The potential psychogenic effects of dronabinol, the low prevalence of patients with severe and longstanding AN (only 19 % of the 140 screened patients matched our inclusion criterion of having AN for at least five years) and the expected high drop-out rate [41] were factors influencing the small sample size in this study and on the short medication periods. Unexpectedly, and in contrast with reports from other studies [42], nearly 90 % of the potentially eligible patients consented to participate and also completed the study. This led to a highly selected and homogenous study population and thus prevents us to draw firm conclusions regarding the effects of dronabinol in a broader category of AN patients. Larger clinical studies are needed in order to gain more insight into the physiological mechanisms and the effects of dronabinol and to assess the safety of cannabinoid-based therapy in patients with AN.

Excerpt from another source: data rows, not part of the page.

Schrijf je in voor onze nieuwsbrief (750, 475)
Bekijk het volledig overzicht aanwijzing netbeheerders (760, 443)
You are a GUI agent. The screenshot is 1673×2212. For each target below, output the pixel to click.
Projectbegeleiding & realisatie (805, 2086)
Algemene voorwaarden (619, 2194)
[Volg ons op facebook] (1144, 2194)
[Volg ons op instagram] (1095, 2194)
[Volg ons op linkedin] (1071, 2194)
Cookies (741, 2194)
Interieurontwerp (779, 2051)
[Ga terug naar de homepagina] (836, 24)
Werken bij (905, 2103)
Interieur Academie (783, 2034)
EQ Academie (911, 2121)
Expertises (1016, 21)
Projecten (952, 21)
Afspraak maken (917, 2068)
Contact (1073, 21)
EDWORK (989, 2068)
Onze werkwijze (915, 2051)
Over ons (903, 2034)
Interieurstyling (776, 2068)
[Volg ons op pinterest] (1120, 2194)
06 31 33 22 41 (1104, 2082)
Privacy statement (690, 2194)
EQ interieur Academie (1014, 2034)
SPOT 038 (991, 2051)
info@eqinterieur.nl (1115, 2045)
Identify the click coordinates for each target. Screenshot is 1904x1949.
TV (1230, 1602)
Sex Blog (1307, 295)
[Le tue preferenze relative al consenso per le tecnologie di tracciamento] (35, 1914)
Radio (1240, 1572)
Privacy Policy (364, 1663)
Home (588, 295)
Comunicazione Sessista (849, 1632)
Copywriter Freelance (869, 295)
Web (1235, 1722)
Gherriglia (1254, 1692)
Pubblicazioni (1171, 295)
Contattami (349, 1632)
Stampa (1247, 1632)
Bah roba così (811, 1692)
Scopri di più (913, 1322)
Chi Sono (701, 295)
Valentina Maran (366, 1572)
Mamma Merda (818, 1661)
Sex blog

This trial was the first prospective, randomised and controlled study to objectively assess changes in physical activity in patients with severe and longstanding AN, showing that dronabinol—a synthetic cannabinoid agonist—was associated with a modest increase in physical activity. In concordance with other studies, our data confirm the strong relationship between the circulating levels of leptin and physical activity in women with stable and severe AN.